If ineptitude is contagious, the state of Missouri should be quarantined.

On one side of the state, the bungling bats of baseball’s St. Louis Cardinals went down in a whimpering heap of ham-fisted futility last month, getting overrun in the World Series by the Boston Red Sox without firing a single shot.

But that flaccid display of impotence pales in comparison to the disastrous contagion of incompetence emanating from the western edge of Missouri, where the 3-6 Kansas City Chiefs are plagued by a disfiguring disease called defenselessness.

Blame the chief Chiefs – head coach Dick Vermeil and GM Carl Peterson – for failing to administer first aid in the offseason to an ailing defense lingering on life support.

Last year, Kansas City jumped out to an inspiring 9-0 record, helped in no small part by a vigorous defense that surrendered a mere 16.7 points per game. Only four teams finished the 2003 season with a stingier defense.

But the vital signs for the Chiefs’ defensive unit flatlined at the end of the season. Kansas City’s electric offense averaged 31 points over the last five games of 2003, but the Chiefs lost three times thanks to a inept defense that gave up 45 points twice in losses to Denver and Minnesota and then famously failed to force a punt in a 38-31 playoff loss to Indianapolis. After a 9-0 start and a 13-3 regular season, the Chiefs were one and done in the playoffs. The cancerous tumor called the Kansas City defense killed the team's postseason dreams.

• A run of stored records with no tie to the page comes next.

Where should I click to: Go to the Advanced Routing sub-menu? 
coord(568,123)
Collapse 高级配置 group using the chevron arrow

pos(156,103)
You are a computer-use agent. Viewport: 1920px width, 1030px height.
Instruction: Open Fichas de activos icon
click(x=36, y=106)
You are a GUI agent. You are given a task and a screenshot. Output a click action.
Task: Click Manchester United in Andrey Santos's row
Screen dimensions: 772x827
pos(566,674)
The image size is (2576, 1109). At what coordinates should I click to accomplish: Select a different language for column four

A competent front office would have looked at the medical history and determined that the KC defense was in desperate need of new vital organs (a little heart and some gonads would have been a good start). Vermeil and Peterson instead opted for a facelift – and a poor one at that – in the form of Gunther Cunningham, who was brought out of the cryogenic chamber of Chiefs history and given the task of coordinating the team’s defense in 2004.

We turned to the surgeon general of gridiron medicine, the Cold, Hard Football Facts, and examined Kansas City’s defensive vital signs last year and again this year under Cunningham. You don't need a Ph.D in footballogy to realize that the Cunningham experiment has blown up in the face of Kansas City's fandom.

.................................................2003 (entire season)....2004 (year to date)
Total defense.......................29th (356.7 YPG).............26th (352.3 YPG)
Scoring defense..................19th (20.8 PPG)...............28th (26.4 PPG)
Pass defense.......................20th (210.2 YPG).............26th (235.9 YPG)
Rush defense.......................30th (146.5)......................16th (116.4 YPG)
Opponents YPC....................32nd (5.2 YPC)................30th (4.8 YPC)

The numbers don’t tell the true futility of the story. Kansas City’s offense continues to light up opposing teams this year, to the tune of a third-rated 28.6 points per game. Yet the Chiefs have managed to muster but three wins, while losing to 4-5 Houston, 4-5 New Orleans, 3-6 Tampa Bay and 2-7 Carolina. The defense yields an awesomely awful average of 6.9 yards per first-down attempt.

Why the recurring nightmare? Nine of the 11 defenders who took the field for Kansas City in its playoff loss to Indy started again in a 34-23 Week One loss to Denver this season. Compare that failure to administer a talent infusion to KC’s ailing defense with the way things are run in New England. Earlier this season against Buffalo, special teamer Shawn Mayer missed a tackle on a kick return that ended in a touchdown. He was cut the next day. Needless to say, he hasn’t missed anymore tackles.

The Cold, Hard Football Facts have examined all the test results and the diagnosis is clear: Kansas City’s management should be fired for ineptitude. Or maybe sued for malpractice.